BACKGROUND: Nuclear receptor subfamily 1 group D member 1 (NR1D1), a nuclear receptor associated with a variety of physiological processes, has a low level in ovarian cancer tissues compared with adjacent normal tissues. However, its role in ovarian cancer remains unclear.
METHODS: The level of NR1D1 in ovarian cancer cells was determined by quantitative real-time PCR. Its role in ovarian cancer was explored through gain-of-function and lose-of-function. Cell growth was evaluated by CCK8 assay, immunofluorescence and flow cytometry. Western blot was conducted to assess the activation of JAK/STAT3 signaling pathway. A xenograft model of ovarian cancer was established to explore the role of NR1D1 in vivo.
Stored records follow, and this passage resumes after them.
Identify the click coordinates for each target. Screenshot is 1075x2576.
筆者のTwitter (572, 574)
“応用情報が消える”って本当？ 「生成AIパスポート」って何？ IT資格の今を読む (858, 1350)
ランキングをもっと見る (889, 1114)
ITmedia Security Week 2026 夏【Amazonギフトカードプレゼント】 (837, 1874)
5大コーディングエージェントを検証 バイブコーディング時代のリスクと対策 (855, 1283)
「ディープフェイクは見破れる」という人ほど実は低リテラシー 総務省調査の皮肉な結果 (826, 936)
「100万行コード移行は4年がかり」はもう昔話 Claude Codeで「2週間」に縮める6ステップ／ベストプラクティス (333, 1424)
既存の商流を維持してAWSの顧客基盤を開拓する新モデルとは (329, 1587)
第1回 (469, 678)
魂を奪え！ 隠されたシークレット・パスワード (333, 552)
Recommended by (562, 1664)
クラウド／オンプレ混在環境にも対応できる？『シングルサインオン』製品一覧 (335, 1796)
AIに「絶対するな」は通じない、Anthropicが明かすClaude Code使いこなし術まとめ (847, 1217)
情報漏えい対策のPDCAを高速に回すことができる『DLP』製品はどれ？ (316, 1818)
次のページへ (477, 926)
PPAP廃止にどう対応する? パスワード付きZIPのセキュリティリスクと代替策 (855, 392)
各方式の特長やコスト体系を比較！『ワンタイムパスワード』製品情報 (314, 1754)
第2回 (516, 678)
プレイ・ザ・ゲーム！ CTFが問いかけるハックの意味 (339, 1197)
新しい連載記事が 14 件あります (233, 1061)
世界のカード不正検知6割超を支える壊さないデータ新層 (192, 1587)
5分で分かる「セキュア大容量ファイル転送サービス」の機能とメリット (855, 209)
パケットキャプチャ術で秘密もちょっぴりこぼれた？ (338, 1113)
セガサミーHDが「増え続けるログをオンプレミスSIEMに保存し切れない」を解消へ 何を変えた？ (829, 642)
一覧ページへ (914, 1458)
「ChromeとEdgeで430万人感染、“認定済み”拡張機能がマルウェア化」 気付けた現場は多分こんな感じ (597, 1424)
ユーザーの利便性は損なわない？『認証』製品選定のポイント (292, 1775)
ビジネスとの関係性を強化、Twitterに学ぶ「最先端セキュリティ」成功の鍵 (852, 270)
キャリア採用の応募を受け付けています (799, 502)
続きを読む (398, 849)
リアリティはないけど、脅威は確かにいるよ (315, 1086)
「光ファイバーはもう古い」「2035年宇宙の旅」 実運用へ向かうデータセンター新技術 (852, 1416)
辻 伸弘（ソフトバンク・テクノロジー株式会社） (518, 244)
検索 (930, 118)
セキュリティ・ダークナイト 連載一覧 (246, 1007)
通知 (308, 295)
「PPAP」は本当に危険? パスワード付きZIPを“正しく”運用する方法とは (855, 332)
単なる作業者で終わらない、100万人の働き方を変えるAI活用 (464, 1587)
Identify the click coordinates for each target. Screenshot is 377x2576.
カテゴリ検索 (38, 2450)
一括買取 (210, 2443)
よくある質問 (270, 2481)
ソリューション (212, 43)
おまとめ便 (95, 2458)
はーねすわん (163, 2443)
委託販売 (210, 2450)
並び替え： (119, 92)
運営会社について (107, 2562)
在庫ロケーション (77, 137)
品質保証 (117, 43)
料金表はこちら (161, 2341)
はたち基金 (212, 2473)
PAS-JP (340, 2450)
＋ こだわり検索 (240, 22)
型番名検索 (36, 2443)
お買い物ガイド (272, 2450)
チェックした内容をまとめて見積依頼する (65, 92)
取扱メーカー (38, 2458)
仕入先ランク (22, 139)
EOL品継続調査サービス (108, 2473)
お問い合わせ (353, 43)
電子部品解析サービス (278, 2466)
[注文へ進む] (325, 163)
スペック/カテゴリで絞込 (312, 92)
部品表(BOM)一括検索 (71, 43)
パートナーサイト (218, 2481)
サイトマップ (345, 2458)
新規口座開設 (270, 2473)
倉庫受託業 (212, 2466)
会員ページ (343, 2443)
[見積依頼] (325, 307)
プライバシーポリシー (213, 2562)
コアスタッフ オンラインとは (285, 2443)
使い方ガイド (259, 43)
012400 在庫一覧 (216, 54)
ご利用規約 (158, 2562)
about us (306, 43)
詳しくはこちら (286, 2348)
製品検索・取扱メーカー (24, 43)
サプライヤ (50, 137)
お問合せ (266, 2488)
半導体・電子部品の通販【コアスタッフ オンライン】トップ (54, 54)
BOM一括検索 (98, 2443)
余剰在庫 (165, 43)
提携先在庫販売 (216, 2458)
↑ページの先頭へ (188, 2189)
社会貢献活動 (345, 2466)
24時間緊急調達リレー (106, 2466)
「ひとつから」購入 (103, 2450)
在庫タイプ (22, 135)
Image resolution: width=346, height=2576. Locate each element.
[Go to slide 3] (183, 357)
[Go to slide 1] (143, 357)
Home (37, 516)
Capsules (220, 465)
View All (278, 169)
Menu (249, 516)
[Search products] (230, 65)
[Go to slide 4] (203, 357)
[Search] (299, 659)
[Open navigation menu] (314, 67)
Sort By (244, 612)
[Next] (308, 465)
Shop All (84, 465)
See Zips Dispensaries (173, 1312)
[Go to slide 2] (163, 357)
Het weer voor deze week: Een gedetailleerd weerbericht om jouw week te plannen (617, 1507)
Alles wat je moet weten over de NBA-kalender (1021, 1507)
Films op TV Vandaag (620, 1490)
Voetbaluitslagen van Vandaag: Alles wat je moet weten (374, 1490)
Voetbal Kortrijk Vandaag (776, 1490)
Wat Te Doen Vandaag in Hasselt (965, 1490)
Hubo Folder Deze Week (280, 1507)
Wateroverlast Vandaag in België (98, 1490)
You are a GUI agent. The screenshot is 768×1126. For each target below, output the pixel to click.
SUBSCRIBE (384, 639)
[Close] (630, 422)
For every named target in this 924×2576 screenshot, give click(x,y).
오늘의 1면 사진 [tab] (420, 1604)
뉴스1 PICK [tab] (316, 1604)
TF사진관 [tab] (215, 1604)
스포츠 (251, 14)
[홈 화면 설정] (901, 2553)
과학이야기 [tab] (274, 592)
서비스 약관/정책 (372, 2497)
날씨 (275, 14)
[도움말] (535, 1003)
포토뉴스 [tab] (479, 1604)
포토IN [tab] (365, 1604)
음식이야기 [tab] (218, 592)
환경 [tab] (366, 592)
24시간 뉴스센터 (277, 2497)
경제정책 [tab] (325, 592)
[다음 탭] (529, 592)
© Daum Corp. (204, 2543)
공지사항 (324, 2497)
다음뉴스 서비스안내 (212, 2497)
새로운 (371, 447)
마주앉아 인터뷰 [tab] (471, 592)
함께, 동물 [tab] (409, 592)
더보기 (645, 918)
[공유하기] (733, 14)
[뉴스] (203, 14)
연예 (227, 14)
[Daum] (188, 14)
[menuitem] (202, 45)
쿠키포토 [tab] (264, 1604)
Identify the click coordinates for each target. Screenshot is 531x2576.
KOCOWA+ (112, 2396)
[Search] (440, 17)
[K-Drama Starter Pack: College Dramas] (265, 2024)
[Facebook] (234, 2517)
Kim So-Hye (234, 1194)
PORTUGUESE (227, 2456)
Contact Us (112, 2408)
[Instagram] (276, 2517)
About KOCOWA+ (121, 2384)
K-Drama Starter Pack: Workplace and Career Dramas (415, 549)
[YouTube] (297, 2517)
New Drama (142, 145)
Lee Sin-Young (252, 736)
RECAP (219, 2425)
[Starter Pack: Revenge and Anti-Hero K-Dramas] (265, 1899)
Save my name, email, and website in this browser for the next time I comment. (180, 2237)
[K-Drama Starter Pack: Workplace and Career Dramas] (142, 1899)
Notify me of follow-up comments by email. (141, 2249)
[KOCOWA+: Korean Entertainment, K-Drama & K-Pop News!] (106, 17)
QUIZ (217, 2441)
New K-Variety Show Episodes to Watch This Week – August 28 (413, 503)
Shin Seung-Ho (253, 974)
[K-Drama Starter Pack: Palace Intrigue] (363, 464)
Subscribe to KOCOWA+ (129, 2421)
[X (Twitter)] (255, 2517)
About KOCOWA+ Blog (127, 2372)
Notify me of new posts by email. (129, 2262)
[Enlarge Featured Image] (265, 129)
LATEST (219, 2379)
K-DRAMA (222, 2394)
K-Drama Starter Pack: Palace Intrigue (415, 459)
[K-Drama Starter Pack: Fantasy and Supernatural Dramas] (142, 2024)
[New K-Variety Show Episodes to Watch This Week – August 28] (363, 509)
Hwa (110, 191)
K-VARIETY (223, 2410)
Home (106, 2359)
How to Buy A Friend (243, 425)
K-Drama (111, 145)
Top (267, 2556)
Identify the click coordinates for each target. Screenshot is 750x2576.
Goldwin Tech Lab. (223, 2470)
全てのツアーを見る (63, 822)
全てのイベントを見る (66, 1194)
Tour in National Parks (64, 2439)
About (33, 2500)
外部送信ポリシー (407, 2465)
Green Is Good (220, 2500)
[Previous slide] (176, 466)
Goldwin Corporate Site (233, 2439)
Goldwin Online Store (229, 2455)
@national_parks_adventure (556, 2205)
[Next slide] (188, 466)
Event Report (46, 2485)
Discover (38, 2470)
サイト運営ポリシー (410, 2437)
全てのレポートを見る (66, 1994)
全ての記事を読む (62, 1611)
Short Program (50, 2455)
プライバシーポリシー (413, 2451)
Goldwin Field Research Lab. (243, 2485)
RESULTS: Up-regulation of NR1D1 repressed the ovarian cancer cell proliferation and induced cell cycle arrest and apoptosis, while silencing NR1D1 promoted their proliferation and G1/S transition. In addition, the JAK/STAT3 signaling pathway, an intracellular signal transduction closely associated with cancer progression, was inhibited by NR1D1. Consistently, xenografts with NR1D1 over-expression grew more slowly in vivo than the controls. Furthermore, NR1D1 up-regulated the expression of suppressor of cytokine signaling 3 (SOCS3), an inhibitor of the JAK/STAT3 signaling pathway. Whereas, SOCS3 silencing abolished the function of NR1D1 over-expression on ovarian cancer growth and JAK/STAT3 signaling pathway.
CONCLUSIONS: NR1D1 up-regulated the expression of SOCS3, resulting in suppression of the JAK/STAT3 signaling pathway, thus retarding the growth of ovarian cancer cells. This study highlights a profound role of NR1D1 in the treatment of ovarian cancer.